Friday, January 30, 2026

Weekly Digest

 You’re reading the Benton Institute for Broadband & Society’s Weekly Digest, a recap of the biggest (or most overlooked) broadband stories of the week. The digest is delivered via e-mail each Friday.

Round-Up for the Week of January 26-30, 2026

 


       State of the Dream 2026  

The Joint Center for Political and Economic Studies released “State of the Dream 2026: From Regression to Signs of a Black Recession,” a continuation of a series of reports exploring the ways that policies and practices in the United States are structured to consistently disadvantage Black and Latino workers and families. In its 2026 edition, the Joint Center finds that the Trump Administration’s policy changes in 2025 undermine the structural supports designed to broaden broadband access and adoption and could reduce the number of Black households with internet access. At the same time, President Trump shifted away from precautionary artificial intelligence (AI) regulation toward a more deregulatory posture. The rescission marks a sharp departure from the prior focus on civil rights, transparency, and safety in federal AI policy.

We look at the Joint Center’s findings on broadband, AI, and the impacts of policy on Black communities.

The State of Broadband Policy

Under the Trump Administration, there have been substantial shifts in both broadband access and affordability policies.

The BEAD Program

Launched under the Biden Administration as part of the 2021 Infrastructure Investment and Jobs Act, the Broadband Equity, Access and Deployment (BEAD) Program allocated $42.5 billion to states and territories to expand broadband infrastructure, with an emphasis on connecting unserved and underserved areas by prioritizing fiber-optic networks for reliability and high capacity. States were required to submit initial and final proposals to the National Telecommunications and Information Administration (NTIA). The BEAD program also included requirements for affordability plans for low-income households and compliance with environmental and labor standards. By early 2025, however, only a few states had final proposals approved, and no widespread deployments had been completed, drawing criticism over bureaucratic delays.

In June 2025, the Trump Administration introduced wide-ranging reforms to BEAD under its “Benefit of the Bargain” policy notice, fundamentally reshaping the program’s priorities and implementation. The Trump Administration adopted a technology-neutral approach that allows satellite and fixed wireless solutions to compete with fiber for funding, rescinded previously approved final proposals, required new competitive bidding rounds, removed affordability and regulatory requirements such as low-cost service plans and certain environmental and labor mandates, and gave subrecipients broader flexibility to remove high-cost locations from project areas.

School Bus Wi-Fi and Internet Hotspots

In September 2025, the Federal Communications Commission voted 2-1 to remove school bus Wi-Fi and internet hotspot services from eligibility for federal funding under the Universal Service Fund’s E-Rate program for schools and libraries, reversing expansions adopted under the Biden administration that had allowed schools and libraries to receive discounts for both services. Under the new ruling, districts will no longer be reimbursed for using E-Rate funds to provide Wi-Fi on buses or loan out mobile hotspots to students and community members, even though demand for these services was high and millions of dollars in requests had already been submitted for the 2025-2026 school year.

**GIVEN ENTRIES**:
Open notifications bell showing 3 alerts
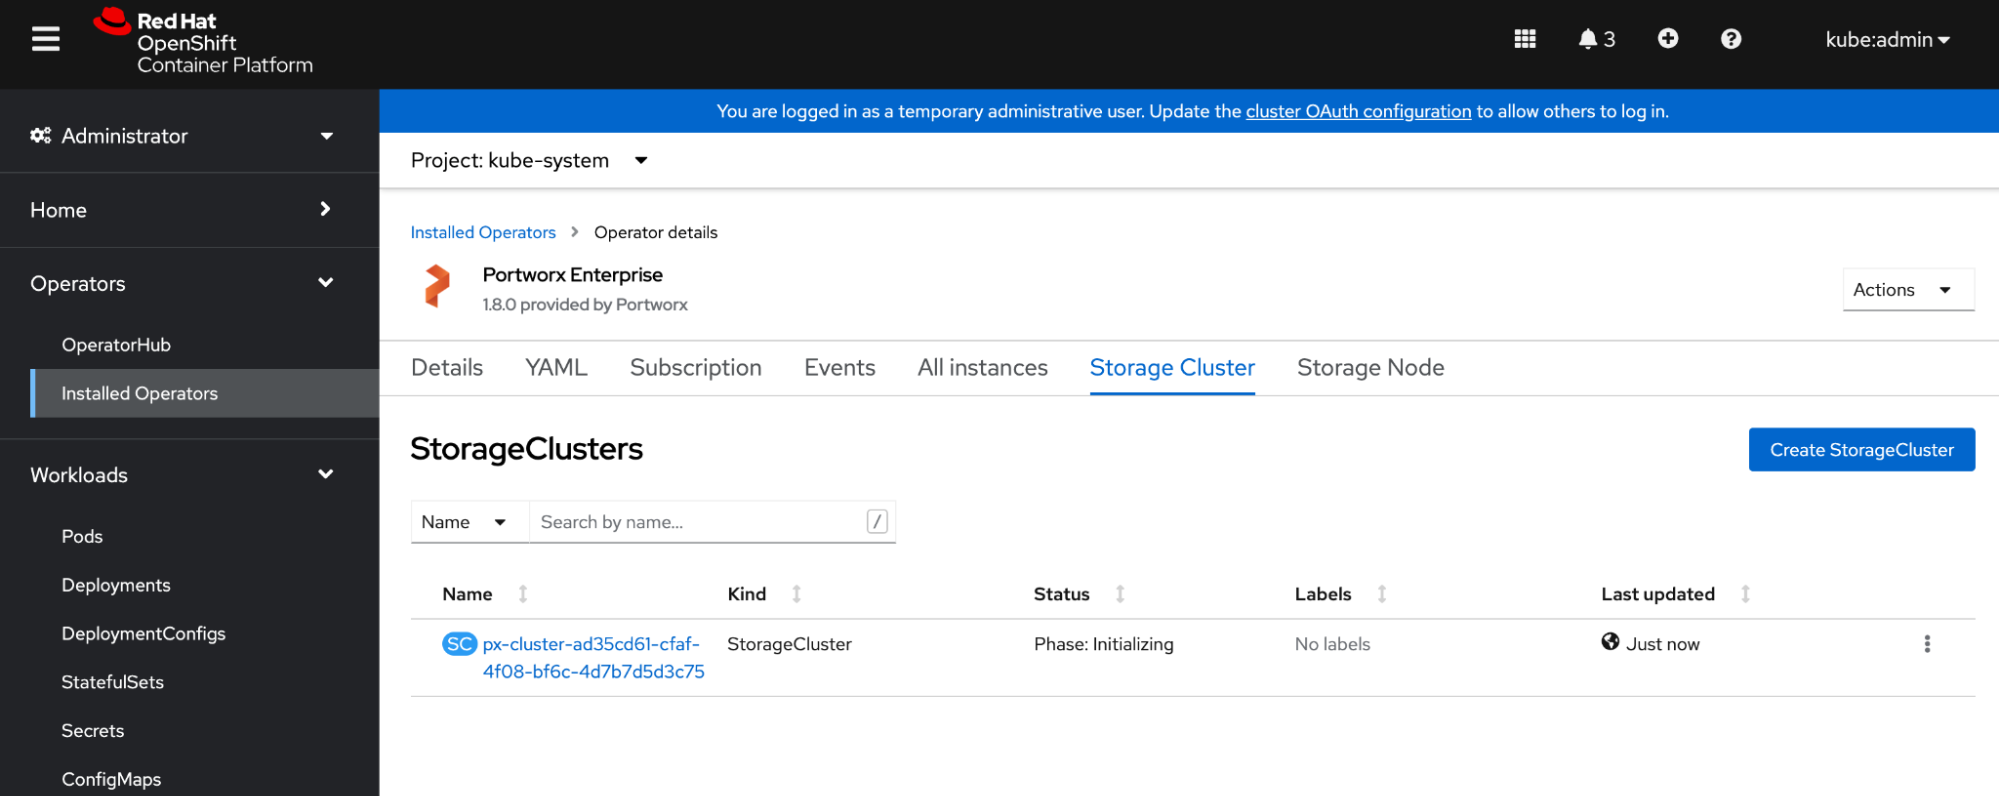Image resolution: width=1999 pixels, height=797 pixels. [1595, 39]
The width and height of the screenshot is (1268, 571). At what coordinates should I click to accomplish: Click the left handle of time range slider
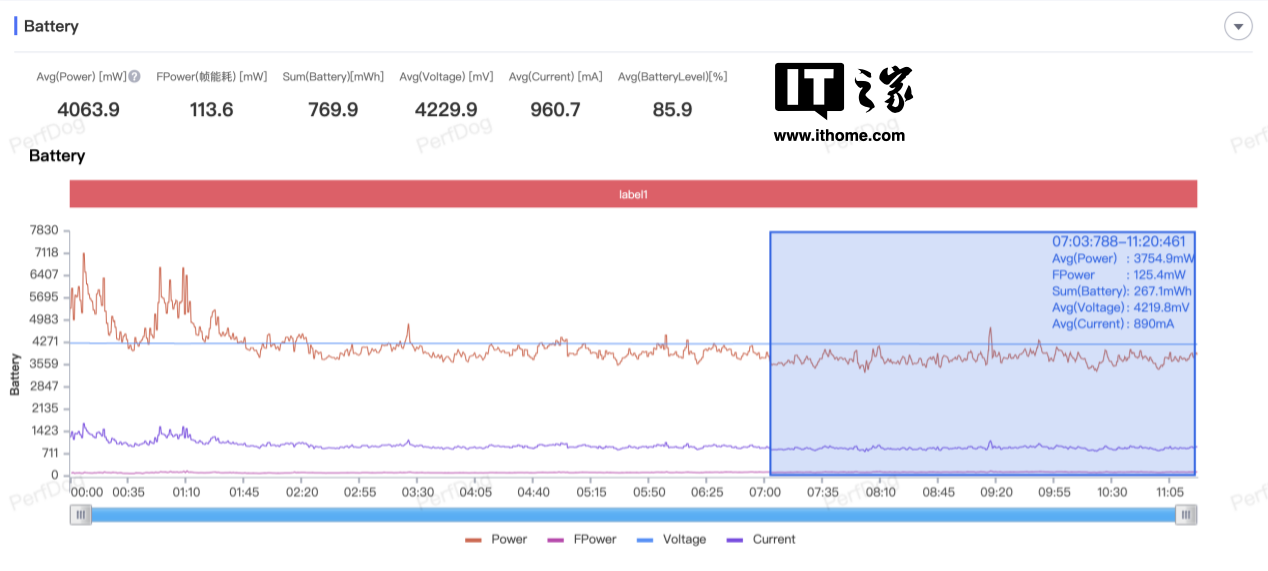coord(81,514)
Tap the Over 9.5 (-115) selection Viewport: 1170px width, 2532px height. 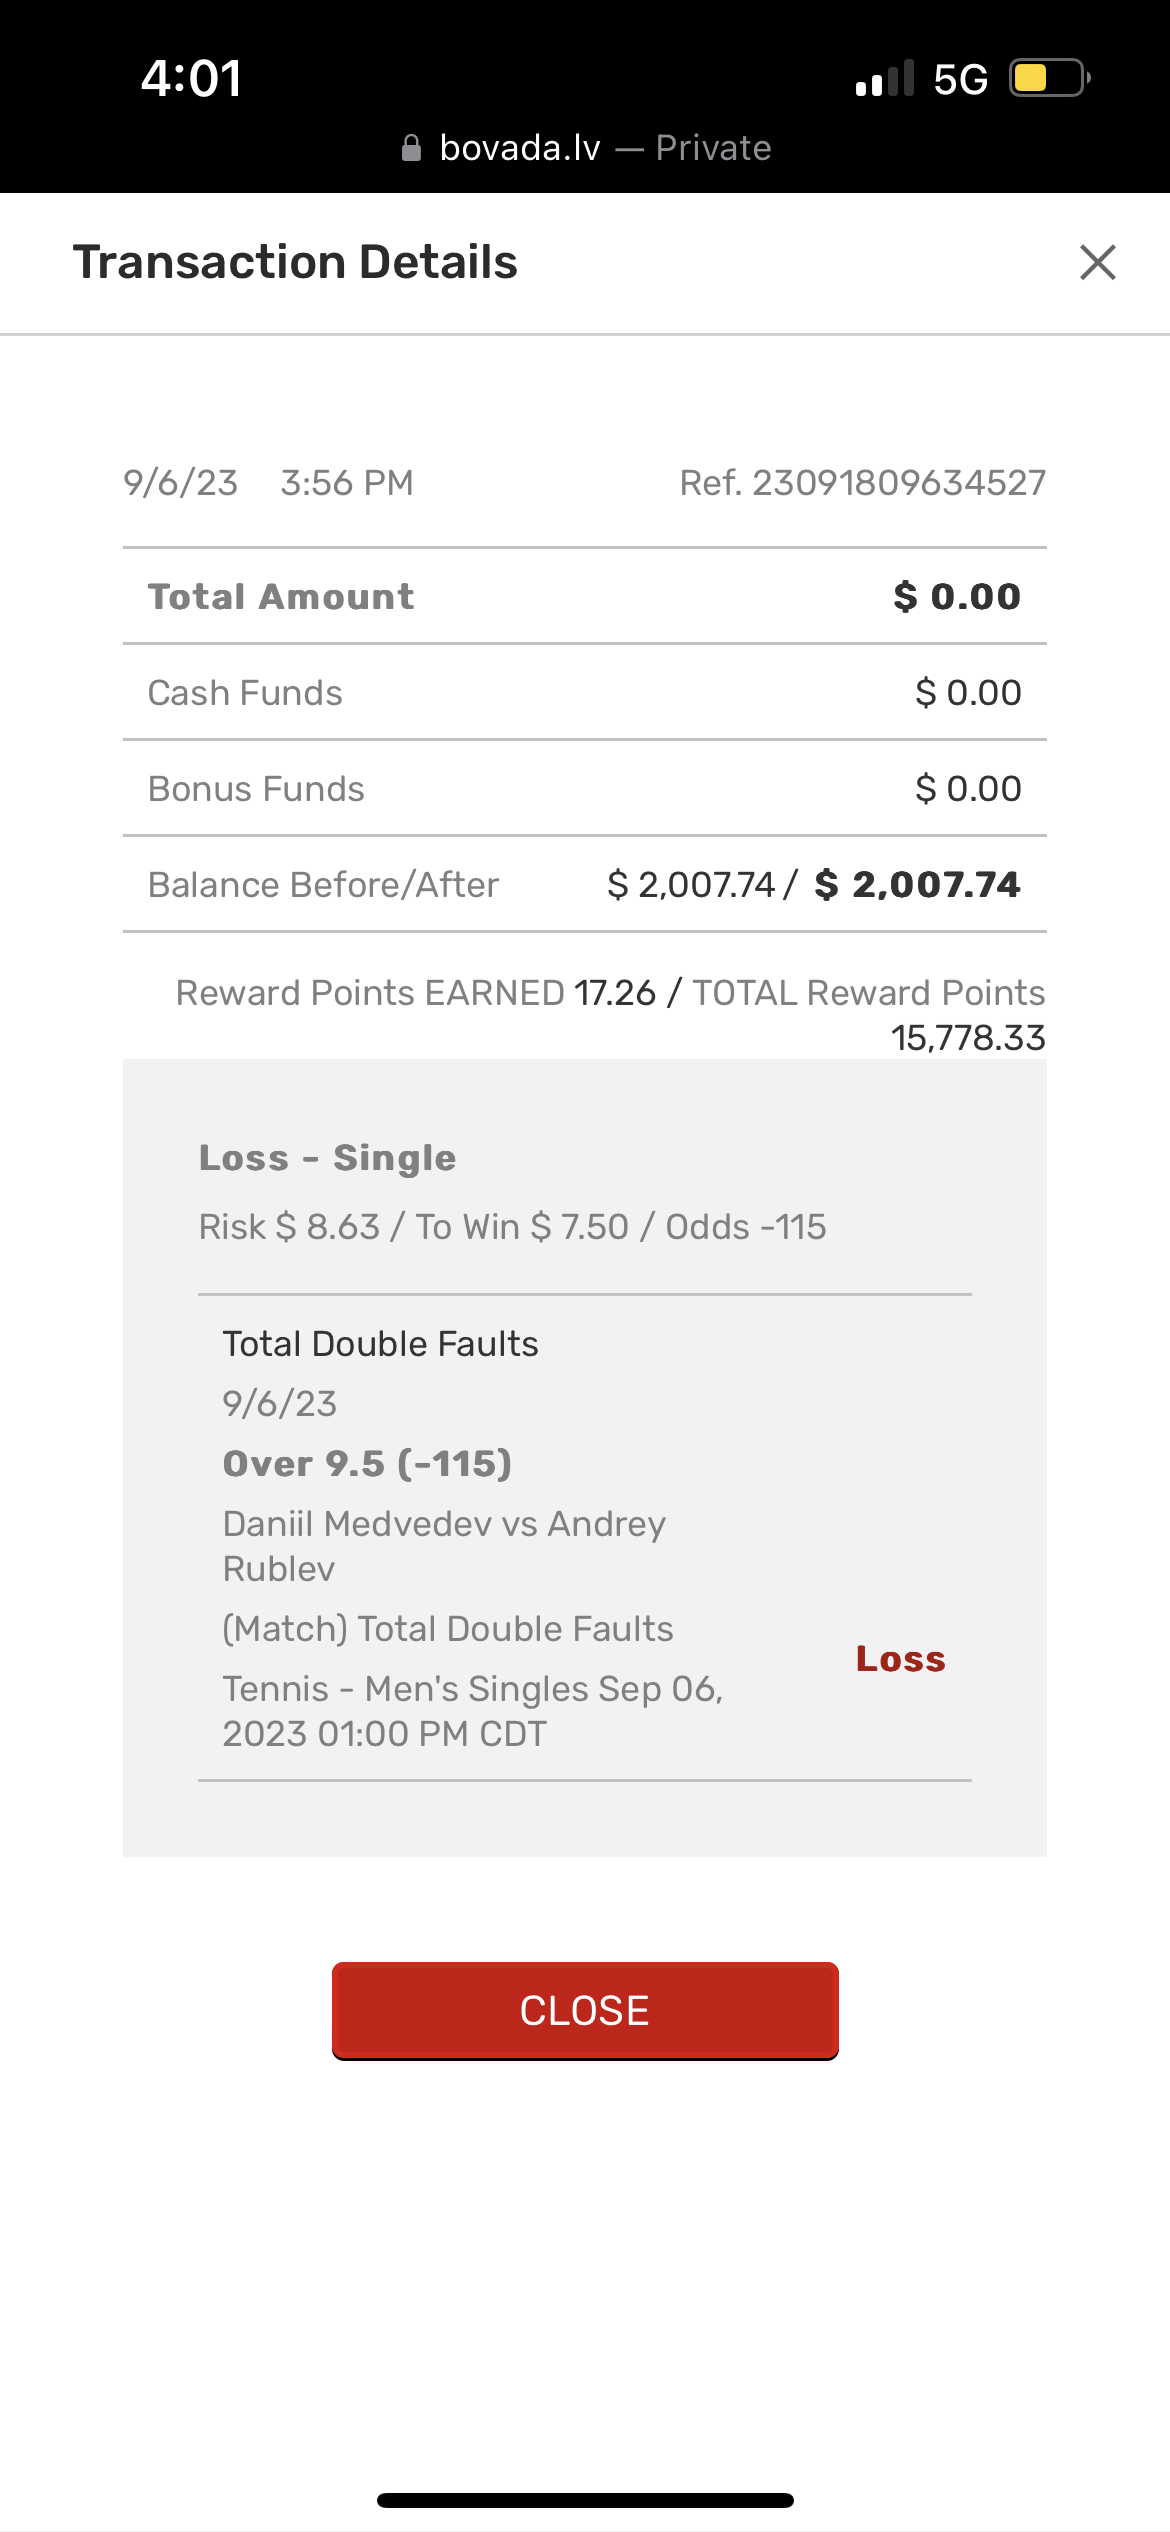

**TASK PROMPT**: Copy the broadband digest word for word, starting at "You’re reading the" and ending at "e-mail each Friday.". You can ignore the lines above.

**CORRECT RESPONSE**:
You’re reading the Benton Institute for Broadband & Society’s Weekly Digest, a recap of the biggest (or most overlooked) broadband stories of the week. The digest is delivered via e-mail each Friday.